Start of Provided records

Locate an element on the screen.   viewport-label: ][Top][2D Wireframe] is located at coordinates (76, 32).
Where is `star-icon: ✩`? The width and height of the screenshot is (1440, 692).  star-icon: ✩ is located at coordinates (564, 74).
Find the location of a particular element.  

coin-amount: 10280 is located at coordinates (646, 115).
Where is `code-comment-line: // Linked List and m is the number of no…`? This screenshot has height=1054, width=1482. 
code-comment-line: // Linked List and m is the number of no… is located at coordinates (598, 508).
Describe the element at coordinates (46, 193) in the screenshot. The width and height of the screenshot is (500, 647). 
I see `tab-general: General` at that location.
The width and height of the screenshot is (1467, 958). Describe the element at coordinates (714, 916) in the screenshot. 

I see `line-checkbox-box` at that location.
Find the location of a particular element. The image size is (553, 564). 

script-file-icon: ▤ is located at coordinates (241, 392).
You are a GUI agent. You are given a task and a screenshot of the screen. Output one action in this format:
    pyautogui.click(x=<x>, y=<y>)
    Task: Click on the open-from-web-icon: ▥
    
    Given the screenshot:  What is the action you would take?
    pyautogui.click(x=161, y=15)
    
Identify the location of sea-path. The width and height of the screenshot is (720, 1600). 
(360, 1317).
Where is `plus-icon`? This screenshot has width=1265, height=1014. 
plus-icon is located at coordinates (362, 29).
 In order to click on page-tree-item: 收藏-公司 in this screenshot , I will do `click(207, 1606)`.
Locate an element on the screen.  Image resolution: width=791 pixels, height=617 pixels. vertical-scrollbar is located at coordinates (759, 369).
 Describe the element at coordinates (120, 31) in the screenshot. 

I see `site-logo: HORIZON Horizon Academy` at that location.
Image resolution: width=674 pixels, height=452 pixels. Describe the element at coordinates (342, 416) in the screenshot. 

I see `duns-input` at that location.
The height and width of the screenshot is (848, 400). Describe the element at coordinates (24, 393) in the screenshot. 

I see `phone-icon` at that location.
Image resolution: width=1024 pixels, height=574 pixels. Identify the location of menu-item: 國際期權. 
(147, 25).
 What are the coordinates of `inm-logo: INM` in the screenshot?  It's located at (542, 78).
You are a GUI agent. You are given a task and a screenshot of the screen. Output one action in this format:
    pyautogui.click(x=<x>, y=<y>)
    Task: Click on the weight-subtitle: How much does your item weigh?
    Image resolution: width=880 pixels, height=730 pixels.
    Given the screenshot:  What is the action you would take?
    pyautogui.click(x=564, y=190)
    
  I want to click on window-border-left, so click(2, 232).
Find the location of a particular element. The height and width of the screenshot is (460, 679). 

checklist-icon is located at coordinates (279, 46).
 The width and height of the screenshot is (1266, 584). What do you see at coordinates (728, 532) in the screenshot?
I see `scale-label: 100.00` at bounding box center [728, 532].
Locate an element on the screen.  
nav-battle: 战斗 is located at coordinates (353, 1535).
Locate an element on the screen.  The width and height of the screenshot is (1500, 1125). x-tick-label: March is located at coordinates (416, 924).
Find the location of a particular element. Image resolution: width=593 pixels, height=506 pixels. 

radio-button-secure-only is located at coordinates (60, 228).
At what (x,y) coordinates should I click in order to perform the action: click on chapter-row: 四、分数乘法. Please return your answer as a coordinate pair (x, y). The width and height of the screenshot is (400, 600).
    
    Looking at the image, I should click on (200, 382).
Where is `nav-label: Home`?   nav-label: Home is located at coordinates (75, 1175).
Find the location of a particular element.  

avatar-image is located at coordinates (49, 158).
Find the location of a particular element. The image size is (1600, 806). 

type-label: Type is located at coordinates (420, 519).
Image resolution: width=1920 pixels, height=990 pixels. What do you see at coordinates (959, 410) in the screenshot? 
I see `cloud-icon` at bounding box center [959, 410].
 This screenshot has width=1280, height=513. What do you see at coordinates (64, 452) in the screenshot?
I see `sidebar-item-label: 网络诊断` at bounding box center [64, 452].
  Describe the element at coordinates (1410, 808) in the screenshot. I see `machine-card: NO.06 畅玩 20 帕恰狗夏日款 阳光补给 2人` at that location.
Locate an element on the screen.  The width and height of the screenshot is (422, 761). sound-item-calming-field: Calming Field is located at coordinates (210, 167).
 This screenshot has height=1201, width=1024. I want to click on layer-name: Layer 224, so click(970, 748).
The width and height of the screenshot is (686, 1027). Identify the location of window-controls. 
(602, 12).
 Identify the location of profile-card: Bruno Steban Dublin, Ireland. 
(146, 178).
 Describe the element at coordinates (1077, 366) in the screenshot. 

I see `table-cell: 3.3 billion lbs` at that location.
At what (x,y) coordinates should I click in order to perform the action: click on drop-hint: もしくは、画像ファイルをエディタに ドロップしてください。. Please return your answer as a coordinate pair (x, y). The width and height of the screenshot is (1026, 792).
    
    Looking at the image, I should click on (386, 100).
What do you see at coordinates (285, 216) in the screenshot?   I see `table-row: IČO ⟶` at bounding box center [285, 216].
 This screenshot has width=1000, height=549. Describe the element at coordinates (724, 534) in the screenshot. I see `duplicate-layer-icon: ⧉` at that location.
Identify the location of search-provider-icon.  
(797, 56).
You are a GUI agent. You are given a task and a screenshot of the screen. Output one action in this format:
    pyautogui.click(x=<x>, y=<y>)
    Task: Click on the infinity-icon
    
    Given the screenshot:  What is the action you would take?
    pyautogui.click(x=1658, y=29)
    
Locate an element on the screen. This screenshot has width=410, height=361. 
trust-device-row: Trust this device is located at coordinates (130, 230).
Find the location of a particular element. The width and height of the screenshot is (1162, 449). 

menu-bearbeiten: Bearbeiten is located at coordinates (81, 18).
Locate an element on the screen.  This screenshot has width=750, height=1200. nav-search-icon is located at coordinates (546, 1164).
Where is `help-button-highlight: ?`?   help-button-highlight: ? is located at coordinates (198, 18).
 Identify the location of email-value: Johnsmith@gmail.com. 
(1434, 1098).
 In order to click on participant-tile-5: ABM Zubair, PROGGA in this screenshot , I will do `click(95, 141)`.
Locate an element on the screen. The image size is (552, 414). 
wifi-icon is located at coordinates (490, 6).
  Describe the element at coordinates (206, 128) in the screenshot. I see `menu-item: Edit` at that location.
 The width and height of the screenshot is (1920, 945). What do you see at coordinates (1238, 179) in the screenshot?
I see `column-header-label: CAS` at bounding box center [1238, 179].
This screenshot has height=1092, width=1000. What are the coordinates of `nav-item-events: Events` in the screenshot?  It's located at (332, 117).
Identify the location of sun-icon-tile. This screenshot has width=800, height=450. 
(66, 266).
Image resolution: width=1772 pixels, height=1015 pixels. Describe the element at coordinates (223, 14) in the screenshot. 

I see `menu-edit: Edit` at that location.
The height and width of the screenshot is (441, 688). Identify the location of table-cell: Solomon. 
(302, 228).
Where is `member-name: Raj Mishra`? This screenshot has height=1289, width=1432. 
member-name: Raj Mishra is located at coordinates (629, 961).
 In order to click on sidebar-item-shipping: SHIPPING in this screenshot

End of Provided records

• Exercise requirements: Put every line of the records above into a Markdown table with the columns Row and Line, leaving out the blank lines.

• Answer for the task:
| Row | Line |
|---|---|
| 1 | Locate an element on the screen.   viewport-label: ][Top][2D Wireframe] is located at coordinates (76, 32). |
| 2 | Where is `star-icon: ✩`? The width and height of the screenshot is (1440, 692).  star-icon: ✩ is located at coordinates (564, 74). |
| 3 | Find the location of a particular element.   |
| 4 | coin-amount: 10280 is located at coordinates (646, 115). |
| 5 | Where is `code-comment-line: // Linked List and m is the number of no…`? This screenshot has height=1054, width=1482.  |
| 6 | code-comment-line: // Linked List and m is the number of no… is located at coordinates (598, 508). |
| 7 | Describe the element at coordinates (46, 193) in the screenshot. The width and height of the screenshot is (500, 647).  |
| 8 | I see `tab-general: General` at that location. |
| 9 | The width and height of the screenshot is (1467, 958). Describe the element at coordinates (714, 916) in the screenshot.  |
| 10 | I see `line-checkbox-box` at that location. |
| 11 | Find the location of a particular element. The image size is (553, 564).  |
| 12 | script-file-icon: ▤ is located at coordinates (241, 392). |
| 13 | You are a GUI agent. You are given a task and a screenshot of the screen. Output one action in this format: |
| 14 |     pyautogui.click(x=<x>, y=<y>) |
| 15 |     Task: Click on the open-from-web-icon: ▥ |
| 16 |     Given the screenshot:  What is the action you would take? |
| 17 |     pyautogui.click(x=161, y=15) |
| 18 | Identify the location of sea-path. The width and height of the screenshot is (720, 1600).  |
| 19 | (360, 1317). |
| 20 | Where is `plus-icon`? This screenshot has width=1265, height=1014.  |
| 21 | plus-icon is located at coordinates (362, 29). |
| 22 |  In order to click on page-tree-item: 收藏-公司 in this screenshot , I will do `click(207, 1606)`. |
| 23 | Locate an element on the screen.  Image resolution: width=791 pixels, height=617 pixels. vertical-scrollbar is located at coordinates (759, 369). |
| 24 |  Describe the element at coordinates (120, 31) in the screenshot.  |
| 25 | I see `site-logo: HORIZON Horizon Academy` at that location. |
| 26 | Image resolution: width=674 pixels, height=452 pixels. Describe the element at coordinates (342, 416) in the screenshot.  |
| 27 | I see `duns-input` at that location. |
| 28 | The height and width of the screenshot is (848, 400). Describe the element at coordinates (24, 393) in the screenshot.  |
| 29 | I see `phone-icon` at that location. |
| 30 | Image resolution: width=1024 pixels, height=574 pixels. Identify the location of menu-item: 國際期權.  |
| 31 | (147, 25). |
| 32 |  What are the coordinates of `inm-logo: INM` in the screenshot?  It's located at (542, 78). |
| 33 | You are a GUI agent. You are given a task and a screenshot of the screen. Output one action in this format: |
| 34 |     pyautogui.click(x=<x>, y=<y>) |
| 35 |     Task: Click on the weight-subtitle: How much does your item weigh? |
| 36 |     Image resolution: width=880 pixels, height=730 pixels. |
| 37 |     Given the screenshot:  What is the action you would take? |
| 38 |     pyautogui.click(x=564, y=190) |
| 39 |   I want to click on window-border-left, so click(2, 232). |
| 40 | Find the location of a particular element. The height and width of the screenshot is (460, 679).  |
| 41 | checklist-icon is located at coordinates (279, 46). |
| 42 |  The width and height of the screenshot is (1266, 584). What do you see at coordinates (728, 532) in the screenshot? |
| 43 | I see `scale-label: 100.00` at bounding box center [728, 532]. |
| 44 | Locate an element on the screen.   |
| 45 | nav-battle: 战斗 is located at coordinates (353, 1535). |
| 46 | Locate an element on the screen.  The width and height of the screenshot is (1500, 1125). x-tick-label: March is located at coordinates (416, 924). |
| 47 | Find the location of a particular element. Image resolution: width=593 pixels, height=506 pixels.  |
| 48 | radio-button-secure-only is located at coordinates (60, 228). |
| 49 | At what (x,y) coordinates should I click in order to perform the action: click on chapter-row: 四、分数乘法. Please return your answer as a coordinate pair (x, y). The width and height of the screenshot is (400, 600). |
| 50 |     Looking at the image, I should click on (200, 382). |
| 51 | Where is `nav-label: Home`?   nav-label: Home is located at coordinates (75, 1175). |
| 52 | Find the location of a particular element.   |
| 53 | avatar-image is located at coordinates (49, 158). |
| 54 | Find the location of a particular element. The image size is (1600, 806).  |
| 55 | type-label: Type is located at coordinates (420, 519). |
| 56 | Image resolution: width=1920 pixels, height=990 pixels. What do you see at coordinates (959, 410) in the screenshot?  |
| 57 | I see `cloud-icon` at bounding box center [959, 410]. |
| 58 |  This screenshot has width=1280, height=513. What do you see at coordinates (64, 452) in the screenshot? |
| 59 | I see `sidebar-item-label: 网络诊断` at bounding box center [64, 452]. |
| 60 |   Describe the element at coordinates (1410, 808) in the screenshot. I see `machine-card: NO.06 畅玩 20 帕恰狗夏日款 阳光补给 2人` at that location. |
| 61 | Locate an element on the screen.  The width and height of the screenshot is (422, 761). sound-item-calming-field: Calming Field is located at coordinates (210, 167). |
| 62 |  This screenshot has height=1201, width=1024. I want to click on layer-name: Layer 224, so click(970, 748). |
| 63 | The width and height of the screenshot is (686, 1027). Identify the location of window-controls.  |
| 64 | (602, 12). |
| 65 |  Identify the location of profile-card: Bruno Steban Dublin, Ireland.  |
| 66 | (146, 178). |
| 67 |  Describe the element at coordinates (1077, 366) in the screenshot.  |
| 68 | I see `table-cell: 3.3 billion lbs` at that location. |
| 69 | At what (x,y) coordinates should I click in order to perform the action: click on drop-hint: もしくは、画像ファイルをエディタに ドロップしてください。. Please return your answer as a coordinate pair (x, y). The width and height of the screenshot is (1026, 792). |
| 70 |     Looking at the image, I should click on (386, 100). |
| 71 | What do you see at coordinates (285, 216) in the screenshot?   I see `table-row: IČO ⟶` at bounding box center [285, 216]. |
| 72 |  This screenshot has width=1000, height=549. Describe the element at coordinates (724, 534) in the screenshot. I see `duplicate-layer-icon: ⧉` at that location. |
| 73 | Identify the location of search-provider-icon.   |
| 74 | (797, 56). |
| 75 | You are a GUI agent. You are given a task and a screenshot of the screen. Output one action in this format: |
| 76 |     pyautogui.click(x=<x>, y=<y>) |
| 77 |     Task: Click on the infinity-icon |
| 78 |     Given the screenshot:  What is the action you would take? |
| 79 |     pyautogui.click(x=1658, y=29) |
| 80 | Locate an element on the screen. This screenshot has width=410, height=361.  |
| 81 | trust-device-row: Trust this device is located at coordinates (130, 230). |
| 82 | Find the location of a particular element. The width and height of the screenshot is (1162, 449).  |
| 83 | menu-bearbeiten: Bearbeiten is located at coordinates (81, 18). |
| 84 | Locate an element on the screen.  This screenshot has width=750, height=1200. nav-search-icon is located at coordinates (546, 1164). |
| 85 | Where is `help-button-highlight: ?`?   help-button-highlight: ? is located at coordinates (198, 18). |
| 86 |  Identify the location of email-value: Johnsmith@gmail.com.  |
| 87 | (1434, 1098). |
| 88 |  In order to click on participant-tile-5: ABM Zubair, PROGGA in this screenshot , I will do `click(95, 141)`. |
| 89 | Locate an element on the screen. The image size is (552, 414).  |
| 90 | wifi-icon is located at coordinates (490, 6). |
| 91 |   Describe the element at coordinates (206, 128) in the screenshot. I see `menu-item: Edit` at that location. |
| 92 |  The width and height of the screenshot is (1920, 945). What do you see at coordinates (1238, 179) in the screenshot? |
| 93 | I see `column-header-label: CAS` at bounding box center [1238, 179]. |
| 94 | This screenshot has height=1092, width=1000. What are the coordinates of `nav-item-events: Events` in the screenshot?  It's located at (332, 117). |
| 95 | Identify the location of sun-icon-tile. This screenshot has width=800, height=450.  |
| 96 | (66, 266). |
| 97 | Image resolution: width=1772 pixels, height=1015 pixels. Describe the element at coordinates (223, 14) in the screenshot.  |
| 98 | I see `menu-edit: Edit` at that location. |
| 99 | The height and width of the screenshot is (441, 688). Identify the location of table-cell: Solomon.  |
| 100 | (302, 228). |
| 101 | Where is `member-name: Raj Mishra`? This screenshot has height=1289, width=1432.  |
| 102 | member-name: Raj Mishra is located at coordinates (629, 961). |
| 103 |  In order to click on sidebar-item-shipping: SHIPPING in this screenshot |